Edu
Draper Inc.
Eu estou com medo de ser chamado de louco, mas se sou ou não não faz diferença. Eu não ligo. Não tanto. Não todas as vezes. Não importa o que digam, eu sempre saberei quem sou. É isso o que importa, não é? É o que todos esperam uns dos outros, porque se não, queridos, se a gente não souber quem é, então estaremos perdidos. Do contrário, quem vai saber? Quem vai se dar conta? Ninguém conhece os outros, ninguém para pra prestar atenção nos outros, e mesmo quando acham que sabem demais, bem, eles só estão sendo estúpidos.
Eu odeio quase todo o mundo. E também tenho medo de ser chamado de louco por ele. Não sei se é saudável me sentir assim, realmente não sei, mas não posso estar de outro jeito. Eu quero morrer. Eu quero. Eu quero ver cada parte de mim acabar, virar pó, se levantar como fumaça, rodopiar — umas espiraizinhas poeirentas e encardidas — e depois desaparecer. Eu quero, mas quem sabe isso de mim? Estou falando, falando e falando e tudo o que escuto é o eco abafado da minha voz esganiçada. Ninguém presta atenção de verdade: fantoches, só balançam a cabeça e parecem concordar sorridentes. Eu estou morto por dentro. Não há mais dentro, não há mais fora. Eu sei lá onde começo e onde termino, a única coisa de que tenho certeza é que estou contaminado.

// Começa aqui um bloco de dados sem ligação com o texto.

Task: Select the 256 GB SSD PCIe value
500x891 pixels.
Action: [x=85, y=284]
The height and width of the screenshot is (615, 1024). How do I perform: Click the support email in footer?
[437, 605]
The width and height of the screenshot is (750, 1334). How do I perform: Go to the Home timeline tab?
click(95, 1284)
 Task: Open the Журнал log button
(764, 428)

Alguém jogou qualquer porcaria em mim, tenho certeza. Algum vagabundo mimado despejou merda em cima de mim. Eu sei lá se é merda, só falo essas coisas pra me chocar um pouquinho. Eu sou comportado, mas nem tanto. Nem sempre. Às vezes passo dos limites, vocês sabem? Uma vez cresci muito e me cortaram. Ou algo assim. Não sei ao certo, mas estou menor. Há algumas partes de mim faltando, vocês veem? Não, claro que não. Será que ainda tinha alguma esperança? Bem, não, mas a gente sempre acaba se apegando a qualquer coisa que vê pela frente. Um dia vi um cachorro. Eu queria ter um cachorro, eu queria amá-lo, e eu podia fazer isso. Ele mijou em mim.

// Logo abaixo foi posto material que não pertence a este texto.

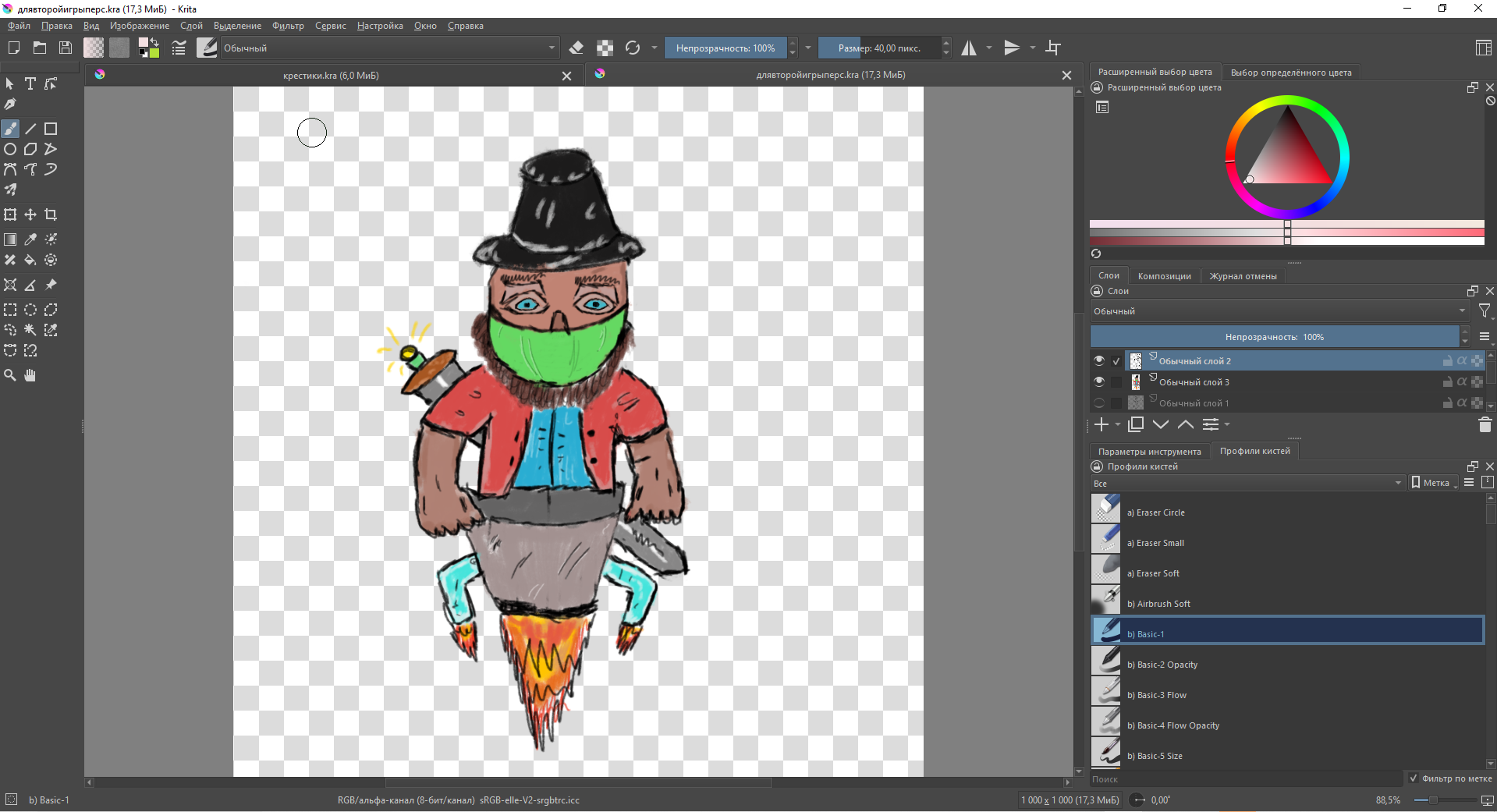The width and height of the screenshot is (1497, 812).
Task: Select the Text tool in toolbox
Action: coord(30,83)
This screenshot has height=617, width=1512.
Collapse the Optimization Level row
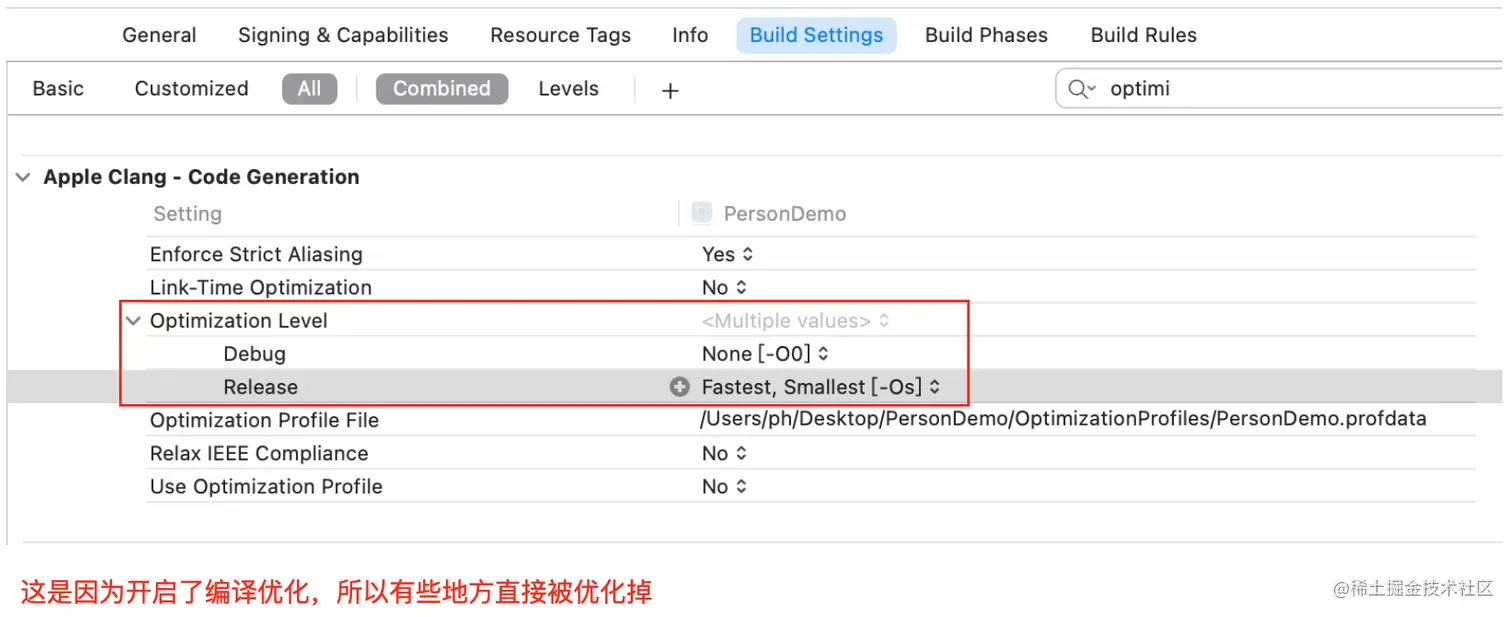(x=132, y=321)
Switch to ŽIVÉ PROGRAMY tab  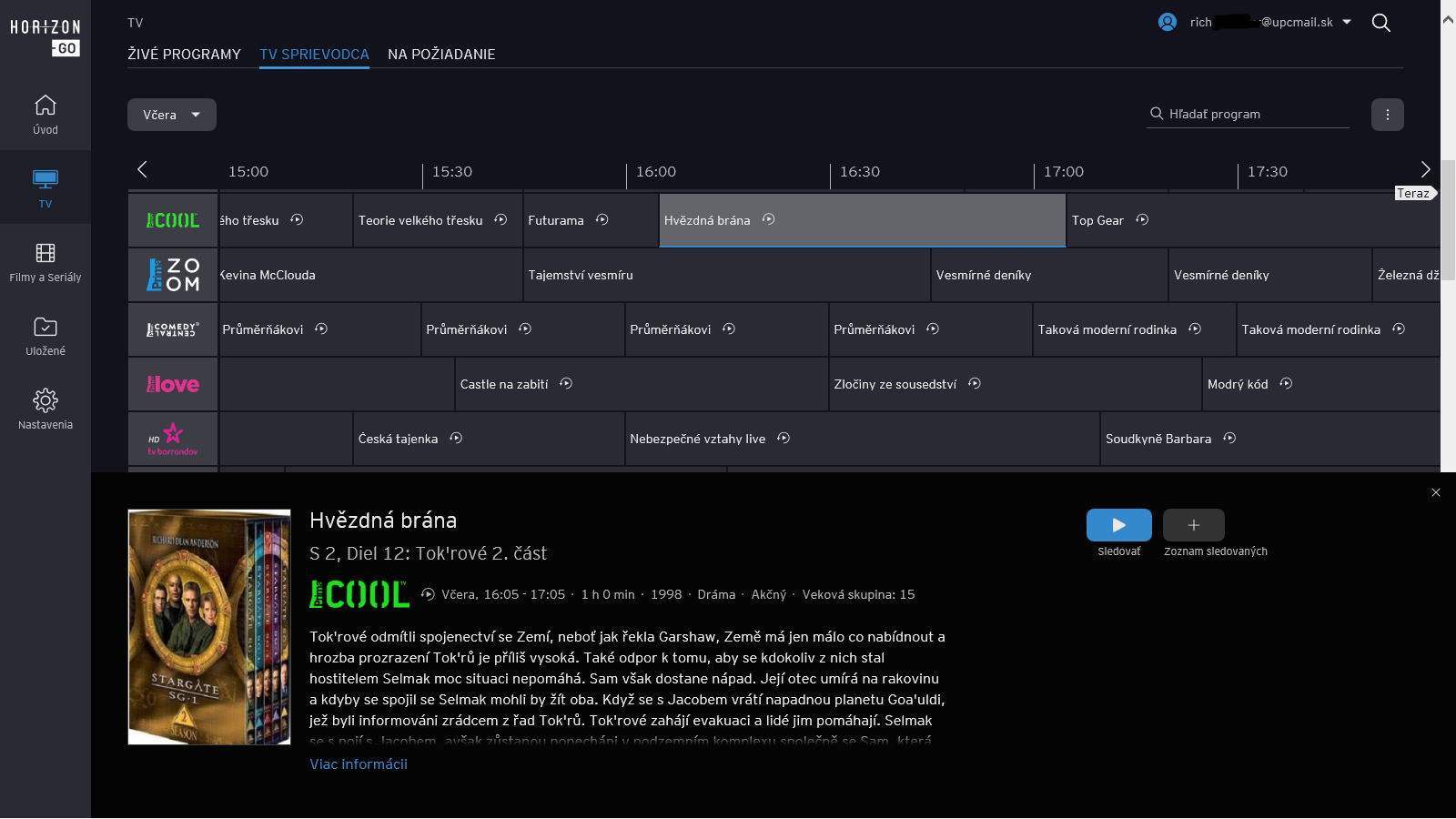(x=184, y=55)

Nunca mais cheguei perto de cachorros. Ou melhor, eles é que nunca voltaram a se aproximar de mim. Parece que farejam e sentem que os temo. Sim, eu tenho medo, já disse. Mas isso é engraçado, porque foi ele quem mijou em mim. Será que temos mesmo de temer quem faz isso conosco? Quando alguém mija em vocês, o que fazem? Acho que não sabem, nunca respondem. É sempre o mesmo. Sempre mais do mesmo. Na verdade, começo a pensar que é sempre menos. Me cortaram, eu contei, estou diminuído. Há merda em mim. Havia mijo, mas limparam. Alguém entrou e bagunçou tudo. Eu odeio todo o mundo. Ou não odeio? Sim, é sim. É assim que as coisas funcionam, é assim que eu sinto, é assim e não há porque esconder. Não é sensato, e temos de ser todos sensatos, só podemos agir sensatamente. Não podemos nos dar ao luxo de sermos chamados de louco.
A alma fica pequena.
Não se sabe mais quem é, entendem? Acredito que sim. Todos passam por isso, todos se esvaziam assim. É quando nada faz sentido e só queremos... chorar? Não. Nós só queremos ser nós mesmos, mesmo que aquilo que vejamos como "nós" seja alguém muito diferente (e às vezes muito melhor) do que o eu que realmente temos. Eu não me importo, sei quem sou e isso já me basta, mas quem vai chamar meu nome quando eu me esquecer dele? Porque, eventualmente, é da nossa fisiologia esquecê-lo. Nossas mentes não guardam tantas coisas boas, por que deveriam guardar um nome? Ele é para os outros saberem quem somos, raramente precisamos usá-lo para chamarmos a nós mesmos. Se ninguém liga, porque o cérebro deveria ligar? Será que existe cérebro? Eu vejo nos outros, mas nunca em mim.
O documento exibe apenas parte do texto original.